Bu Yeni Bir Tüketici Nesli
“Fonksiyonel olmayan talebin olası en önemli türü dışsal etkenlere bağlı olmasıdır. Bu durumda malın tüketilmesi ile elde edilen fayda, başkalarının aynı malı alması, tüketmesi ya da malın taşıdığı etiket fiyatının yüksekliği veya düşüklüğü oranında artmakta ya da azalmaktadır. Buna Bandwagon Etkisi diyoruz...
Aklıma Rapunzel hikâyesi geldi. Rapunzel yaşlı bir cadı tarafından bir kuleye hapsedilmiş genç bir kadındır. Yaşlı cadı Rapunzel’e daima çirkin olduğunu söylemektedir. Bir gün kulenin yanından bir prens geçer ve Rapunzel’e ne kadar güzel olduğunu söyler.

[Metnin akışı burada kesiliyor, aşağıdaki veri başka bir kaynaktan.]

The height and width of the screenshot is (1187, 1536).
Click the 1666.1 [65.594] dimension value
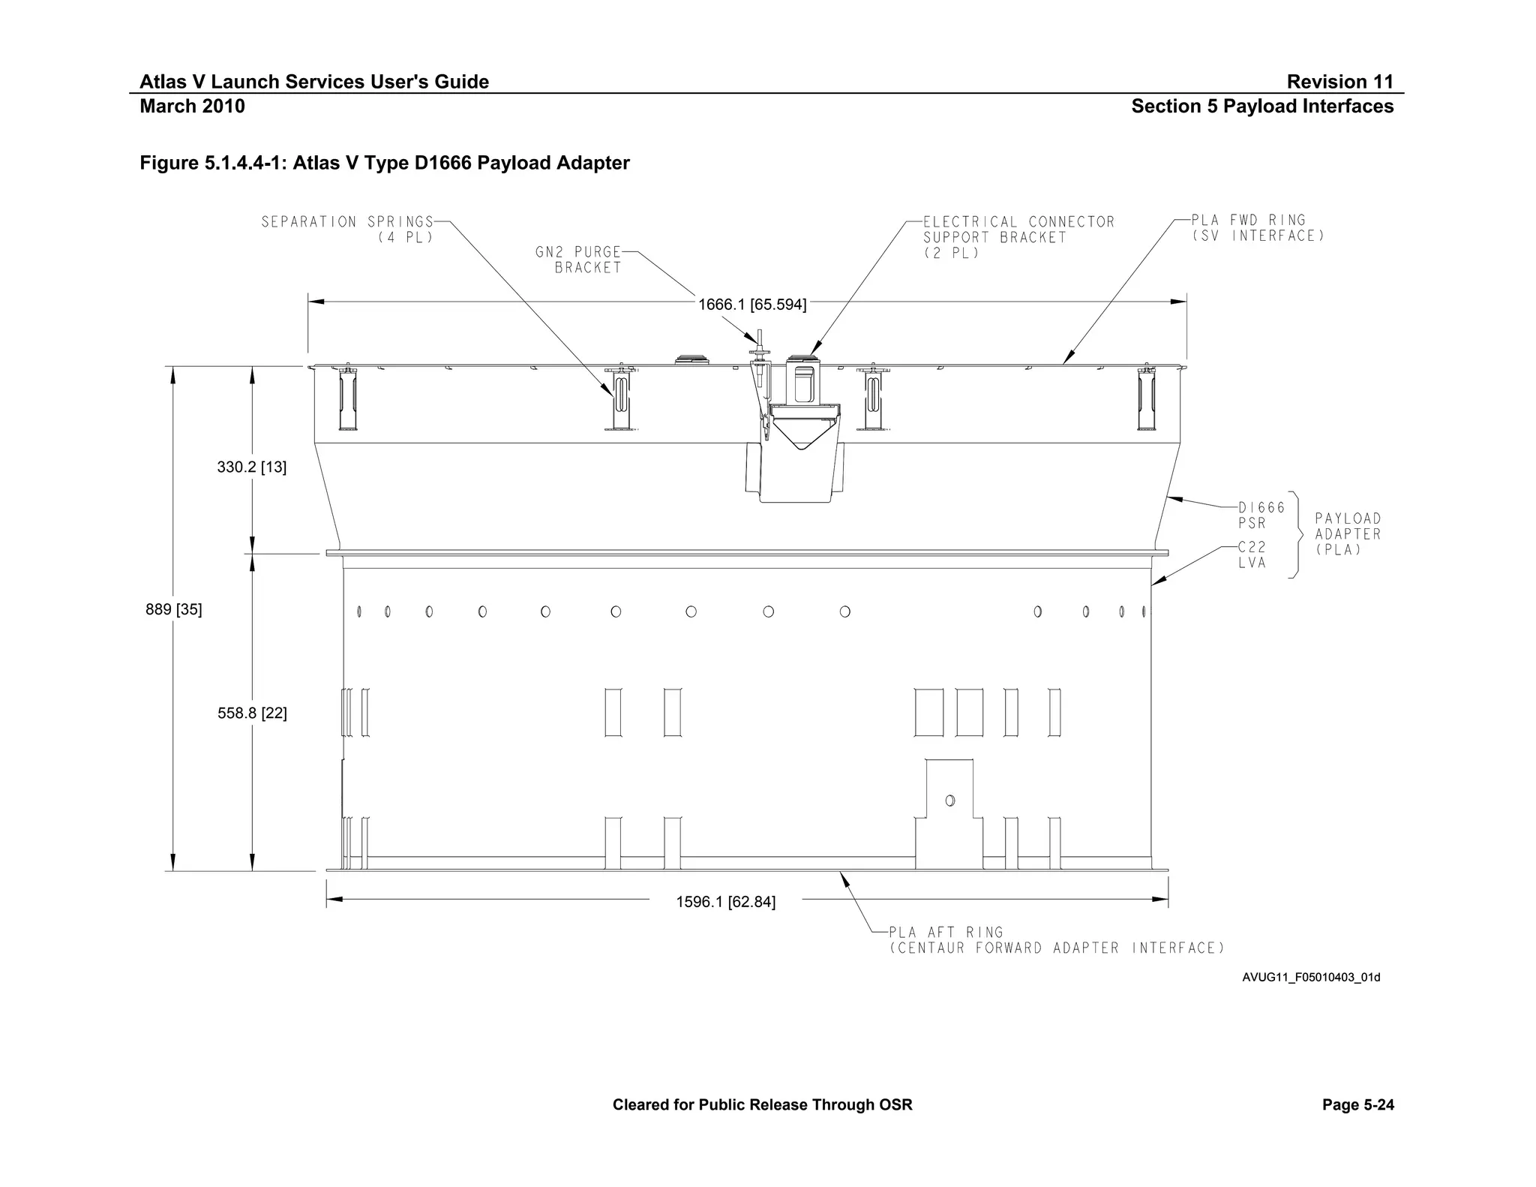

Bu söz üzerine Rapunzel altın sarısı rengindeki saç örgülerini aşağı sarkıtır ve prens de onlara tutunarak Rapunzel’i kurtarmak üzere kuleye tırmanır. Sonra anlaşılır ki, Rapunzel’i hapseden cadı değildir. Onu kulede tutan kendi çirkinliğine inanmasıdır.
Yakışıklı prensin yüzüne yansıyan güzelliğini fark edince özgürlüğe kavuşabileceğini anlar. Bir nevi tüketim kültürünün kıskacı altındaki modern-birey de Rapunzel’den çok farklı değildir aslında. Gündelik ihtiyaçları ve kimlik ihtiyaçları arasında gidip gelmektedir. Üstelik dramatik olan bu ikisi arasındaki farkı anlamanın günümüzde o kadar da kolay olmadığı gerçeğidir. Bir an için sahip olduğunuz tüm tüketim nesnelerini düşünün. Hangileri gerçek ihtiyacınız? Hangileri arzularınız? Hangileri bizzat sizsiniz?
Bütün maddi tatminleri sağlayın ona, öyle ki uyumak, çörek yemek ve dünya tarihini sürdürmeyi dert edinmekten başka yapacak bir şeyi kalmasın! Yeryüzünün tüm mallarına boğun ve saç diplerine kadar mutluluğa gömün onu! Merak etmeyin, bu mutluluğun yüzeyine küçük kabarcıklar çıkacaktır, suyun üzerinde olduğu gibi.
Bu paragraf, Dostoyevski’nin “Yeraltından Notlar” adlı kitabından. Söylem gerçekten sert. Dostoyevski bu satırları kaleme aldığında tüketim henüz bu kadar örgütlü değildi ama doğrusu işaretlerini veriyordu. “Bolluk toplumu” yaşıyoruz. En azından bazılarımız. Kendinizi düşünün; günümüz ortalama insanı, sadece kendisine vaat edileni almak üzere programlanmış ve her zaman daha fazla tüketmeye çalışan bir yaratılmış özelliği göstermiyor mu?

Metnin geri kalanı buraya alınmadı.